-- start --
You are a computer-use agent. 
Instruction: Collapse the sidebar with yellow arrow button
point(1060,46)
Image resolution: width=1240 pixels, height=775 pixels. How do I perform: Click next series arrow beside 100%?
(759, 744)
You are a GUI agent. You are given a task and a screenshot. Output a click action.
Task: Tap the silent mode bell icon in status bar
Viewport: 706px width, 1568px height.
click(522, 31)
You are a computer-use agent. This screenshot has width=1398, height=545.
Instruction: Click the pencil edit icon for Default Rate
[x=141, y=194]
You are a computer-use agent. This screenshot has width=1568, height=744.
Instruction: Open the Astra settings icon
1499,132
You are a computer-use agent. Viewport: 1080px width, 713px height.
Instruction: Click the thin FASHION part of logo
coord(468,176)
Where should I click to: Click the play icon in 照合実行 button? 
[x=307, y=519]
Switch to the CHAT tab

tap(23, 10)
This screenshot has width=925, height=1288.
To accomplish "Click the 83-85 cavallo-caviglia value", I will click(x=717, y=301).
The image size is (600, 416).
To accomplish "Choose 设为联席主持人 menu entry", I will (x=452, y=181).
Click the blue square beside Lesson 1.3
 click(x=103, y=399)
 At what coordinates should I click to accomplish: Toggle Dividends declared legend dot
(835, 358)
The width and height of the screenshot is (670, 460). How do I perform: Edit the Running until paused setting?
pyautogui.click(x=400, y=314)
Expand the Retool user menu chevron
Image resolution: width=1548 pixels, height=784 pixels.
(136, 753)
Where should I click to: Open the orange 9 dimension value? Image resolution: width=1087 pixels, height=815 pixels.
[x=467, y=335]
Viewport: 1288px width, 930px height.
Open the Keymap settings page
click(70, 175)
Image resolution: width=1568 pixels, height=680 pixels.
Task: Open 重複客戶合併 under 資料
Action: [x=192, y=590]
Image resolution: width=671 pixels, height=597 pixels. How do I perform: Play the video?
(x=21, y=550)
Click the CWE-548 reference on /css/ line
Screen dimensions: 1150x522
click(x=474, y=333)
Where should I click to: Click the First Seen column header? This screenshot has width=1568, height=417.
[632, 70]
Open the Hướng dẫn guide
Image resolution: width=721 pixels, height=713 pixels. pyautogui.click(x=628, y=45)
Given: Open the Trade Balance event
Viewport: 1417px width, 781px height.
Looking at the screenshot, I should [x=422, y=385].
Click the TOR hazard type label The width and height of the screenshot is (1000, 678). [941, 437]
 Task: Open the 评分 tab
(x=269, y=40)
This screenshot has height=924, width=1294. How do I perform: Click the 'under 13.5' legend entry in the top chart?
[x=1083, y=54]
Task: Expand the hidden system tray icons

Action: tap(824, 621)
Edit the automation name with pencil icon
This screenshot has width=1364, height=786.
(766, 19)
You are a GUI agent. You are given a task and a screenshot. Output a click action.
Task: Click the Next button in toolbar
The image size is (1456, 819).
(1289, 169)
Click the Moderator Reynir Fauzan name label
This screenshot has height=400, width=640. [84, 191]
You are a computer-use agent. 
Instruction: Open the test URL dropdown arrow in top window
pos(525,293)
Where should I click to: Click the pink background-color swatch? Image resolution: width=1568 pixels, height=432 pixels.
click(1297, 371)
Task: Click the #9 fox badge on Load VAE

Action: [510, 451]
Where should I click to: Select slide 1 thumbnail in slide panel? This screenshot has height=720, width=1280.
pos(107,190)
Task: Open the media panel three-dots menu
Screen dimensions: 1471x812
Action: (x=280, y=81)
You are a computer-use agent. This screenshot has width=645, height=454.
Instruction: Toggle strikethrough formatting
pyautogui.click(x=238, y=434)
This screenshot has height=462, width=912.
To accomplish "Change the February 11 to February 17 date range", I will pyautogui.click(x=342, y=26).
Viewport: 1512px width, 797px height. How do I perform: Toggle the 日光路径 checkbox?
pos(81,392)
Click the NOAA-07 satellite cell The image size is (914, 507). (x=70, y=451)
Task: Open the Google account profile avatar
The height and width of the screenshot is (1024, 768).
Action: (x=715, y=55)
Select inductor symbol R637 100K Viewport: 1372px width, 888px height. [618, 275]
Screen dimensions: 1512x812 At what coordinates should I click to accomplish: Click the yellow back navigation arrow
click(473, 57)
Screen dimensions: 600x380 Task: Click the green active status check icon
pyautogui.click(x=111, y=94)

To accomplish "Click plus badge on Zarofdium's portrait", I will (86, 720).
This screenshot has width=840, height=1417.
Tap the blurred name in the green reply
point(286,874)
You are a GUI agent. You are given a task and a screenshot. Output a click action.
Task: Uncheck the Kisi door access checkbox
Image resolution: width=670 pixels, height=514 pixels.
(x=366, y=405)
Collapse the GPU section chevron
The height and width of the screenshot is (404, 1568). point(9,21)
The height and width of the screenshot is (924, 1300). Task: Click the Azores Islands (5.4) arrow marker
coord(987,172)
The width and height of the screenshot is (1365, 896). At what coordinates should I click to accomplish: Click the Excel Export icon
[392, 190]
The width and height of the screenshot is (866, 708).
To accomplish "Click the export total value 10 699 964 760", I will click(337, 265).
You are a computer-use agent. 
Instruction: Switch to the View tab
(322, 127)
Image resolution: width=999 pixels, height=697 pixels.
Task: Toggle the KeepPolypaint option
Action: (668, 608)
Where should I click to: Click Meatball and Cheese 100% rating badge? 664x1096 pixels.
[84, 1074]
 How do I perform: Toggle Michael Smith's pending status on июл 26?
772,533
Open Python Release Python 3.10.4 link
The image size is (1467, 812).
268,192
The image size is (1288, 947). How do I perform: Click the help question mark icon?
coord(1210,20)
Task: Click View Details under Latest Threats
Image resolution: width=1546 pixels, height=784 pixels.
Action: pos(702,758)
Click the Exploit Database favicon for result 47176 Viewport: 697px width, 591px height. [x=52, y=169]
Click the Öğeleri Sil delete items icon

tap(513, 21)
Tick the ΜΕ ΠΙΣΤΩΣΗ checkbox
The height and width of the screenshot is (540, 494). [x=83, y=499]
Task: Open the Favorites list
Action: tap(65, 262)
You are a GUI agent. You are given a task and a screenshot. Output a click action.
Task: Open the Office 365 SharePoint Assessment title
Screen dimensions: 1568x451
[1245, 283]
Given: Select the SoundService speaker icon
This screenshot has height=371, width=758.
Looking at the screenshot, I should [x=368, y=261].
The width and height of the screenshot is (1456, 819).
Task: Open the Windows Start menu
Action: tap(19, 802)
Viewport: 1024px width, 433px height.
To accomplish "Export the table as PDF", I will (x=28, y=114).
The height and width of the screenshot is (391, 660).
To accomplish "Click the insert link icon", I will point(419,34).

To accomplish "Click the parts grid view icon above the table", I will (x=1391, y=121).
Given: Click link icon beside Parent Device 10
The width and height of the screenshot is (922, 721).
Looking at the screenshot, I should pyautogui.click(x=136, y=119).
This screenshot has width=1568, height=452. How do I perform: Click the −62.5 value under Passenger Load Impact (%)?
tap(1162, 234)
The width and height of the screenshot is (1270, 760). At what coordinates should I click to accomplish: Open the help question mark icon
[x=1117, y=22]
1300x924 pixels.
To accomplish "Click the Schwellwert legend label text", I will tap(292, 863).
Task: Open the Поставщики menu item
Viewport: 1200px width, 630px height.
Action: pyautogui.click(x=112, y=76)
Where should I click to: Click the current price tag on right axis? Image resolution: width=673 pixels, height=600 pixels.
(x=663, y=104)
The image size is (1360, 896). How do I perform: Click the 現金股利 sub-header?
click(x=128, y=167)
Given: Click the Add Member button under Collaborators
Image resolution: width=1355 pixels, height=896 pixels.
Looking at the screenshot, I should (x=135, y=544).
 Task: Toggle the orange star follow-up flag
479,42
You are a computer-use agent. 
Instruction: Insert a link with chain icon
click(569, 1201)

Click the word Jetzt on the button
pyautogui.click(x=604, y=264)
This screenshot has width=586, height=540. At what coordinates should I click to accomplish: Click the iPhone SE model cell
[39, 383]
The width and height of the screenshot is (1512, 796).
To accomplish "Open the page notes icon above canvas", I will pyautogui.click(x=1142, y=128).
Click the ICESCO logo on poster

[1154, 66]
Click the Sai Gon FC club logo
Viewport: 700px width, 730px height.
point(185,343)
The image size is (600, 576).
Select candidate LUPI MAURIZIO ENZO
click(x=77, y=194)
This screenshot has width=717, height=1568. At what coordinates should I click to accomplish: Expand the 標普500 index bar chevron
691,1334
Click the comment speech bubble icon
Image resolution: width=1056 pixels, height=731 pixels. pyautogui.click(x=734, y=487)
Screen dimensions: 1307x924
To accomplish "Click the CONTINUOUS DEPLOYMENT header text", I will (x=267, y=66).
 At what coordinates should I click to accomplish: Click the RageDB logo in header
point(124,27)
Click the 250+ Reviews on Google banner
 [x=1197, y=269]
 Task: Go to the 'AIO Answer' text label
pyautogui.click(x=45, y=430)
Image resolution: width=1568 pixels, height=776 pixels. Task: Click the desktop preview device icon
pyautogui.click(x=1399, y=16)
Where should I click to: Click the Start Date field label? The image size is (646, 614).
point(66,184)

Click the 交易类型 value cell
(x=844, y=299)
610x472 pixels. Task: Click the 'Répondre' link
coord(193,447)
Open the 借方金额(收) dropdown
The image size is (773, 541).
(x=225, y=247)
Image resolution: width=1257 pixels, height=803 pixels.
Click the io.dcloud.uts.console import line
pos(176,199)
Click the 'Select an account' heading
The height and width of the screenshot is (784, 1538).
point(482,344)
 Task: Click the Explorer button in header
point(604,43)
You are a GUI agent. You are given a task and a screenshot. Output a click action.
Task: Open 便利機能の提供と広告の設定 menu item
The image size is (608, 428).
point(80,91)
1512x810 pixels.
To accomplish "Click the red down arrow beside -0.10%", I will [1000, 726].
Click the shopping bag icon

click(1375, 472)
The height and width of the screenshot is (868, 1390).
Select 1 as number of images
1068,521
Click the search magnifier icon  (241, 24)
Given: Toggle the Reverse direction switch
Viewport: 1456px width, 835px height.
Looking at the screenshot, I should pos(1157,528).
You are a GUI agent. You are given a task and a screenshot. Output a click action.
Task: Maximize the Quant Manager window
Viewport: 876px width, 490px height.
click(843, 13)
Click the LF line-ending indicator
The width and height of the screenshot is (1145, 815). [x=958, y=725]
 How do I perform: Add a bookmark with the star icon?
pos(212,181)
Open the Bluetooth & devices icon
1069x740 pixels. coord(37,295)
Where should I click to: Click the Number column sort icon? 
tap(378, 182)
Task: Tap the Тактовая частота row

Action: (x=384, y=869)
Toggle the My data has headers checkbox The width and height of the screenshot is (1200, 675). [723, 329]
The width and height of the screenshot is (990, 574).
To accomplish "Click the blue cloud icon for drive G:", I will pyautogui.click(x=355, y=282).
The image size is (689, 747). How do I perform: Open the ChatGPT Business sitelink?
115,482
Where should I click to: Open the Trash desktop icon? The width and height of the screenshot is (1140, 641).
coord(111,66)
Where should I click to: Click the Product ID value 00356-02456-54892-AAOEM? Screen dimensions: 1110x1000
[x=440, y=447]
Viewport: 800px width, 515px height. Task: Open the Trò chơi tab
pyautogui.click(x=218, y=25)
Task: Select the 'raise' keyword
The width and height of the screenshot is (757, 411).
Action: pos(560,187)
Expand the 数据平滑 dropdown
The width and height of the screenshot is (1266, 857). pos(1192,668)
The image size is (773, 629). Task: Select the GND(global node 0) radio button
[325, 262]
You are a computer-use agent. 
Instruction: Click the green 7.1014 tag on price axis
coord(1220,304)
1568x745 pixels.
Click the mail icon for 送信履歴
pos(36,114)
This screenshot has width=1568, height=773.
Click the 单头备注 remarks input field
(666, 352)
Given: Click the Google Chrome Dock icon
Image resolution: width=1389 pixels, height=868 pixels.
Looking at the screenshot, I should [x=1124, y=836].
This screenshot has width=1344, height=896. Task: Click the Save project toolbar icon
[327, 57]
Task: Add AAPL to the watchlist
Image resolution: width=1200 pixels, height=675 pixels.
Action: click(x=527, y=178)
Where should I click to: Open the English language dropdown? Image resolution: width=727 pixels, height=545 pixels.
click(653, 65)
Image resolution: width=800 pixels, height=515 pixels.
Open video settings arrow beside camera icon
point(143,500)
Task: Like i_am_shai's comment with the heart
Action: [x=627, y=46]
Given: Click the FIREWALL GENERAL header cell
-- end --
» TASK DIRECTIONS:
Output the lines of the material above, starting at the line containing "Click the 交易类型 value cell" and ending at the line containing "Click the search", as a Markdown table with columns Row and Line. Number each line in Row and omit blank lines.

» THE RESULT:
| Row | Line |
|---|---|
| 1 | Click the 交易类型 value cell |
| 2 | (x=844, y=299) |
| 3 | 610x472 pixels. Task: Click the 'Répondre' link |
| 4 | coord(193,447) |
| 5 | Open the 借方金额(收) dropdown |
| 6 | The image size is (773, 541). |
| 7 | (x=225, y=247) |
| 8 | Image resolution: width=1257 pixels, height=803 pixels. |
| 9 | Click the io.dcloud.uts.console import line |
| 10 | pos(176,199) |
| 11 | Click the 'Select an account' heading |
| 12 | The height and width of the screenshot is (784, 1538). |
| 13 | point(482,344) |
| 14 |  Task: Click the Explorer button in header |
| 15 | point(604,43) |
| 16 | You are a GUI agent. You are given a task and a screenshot. Output a click action. |
| 17 | Task: Open 便利機能の提供と広告の設定 menu item |
| 18 | The image size is (608, 428). |
| 19 | point(80,91) |
| 20 | 1512x810 pixels. |
| 21 | To accomplish "Click the red down arrow beside -0.10%", I will [1000, 726]. |
| 22 | Click the shopping bag icon |
| 23 | click(1375, 472) |
| 24 | The height and width of the screenshot is (868, 1390). |
| 25 | Select 1 as number of images |
| 26 | 1068,521 |
| 27 | Click the search magnifier icon  (241, 24) |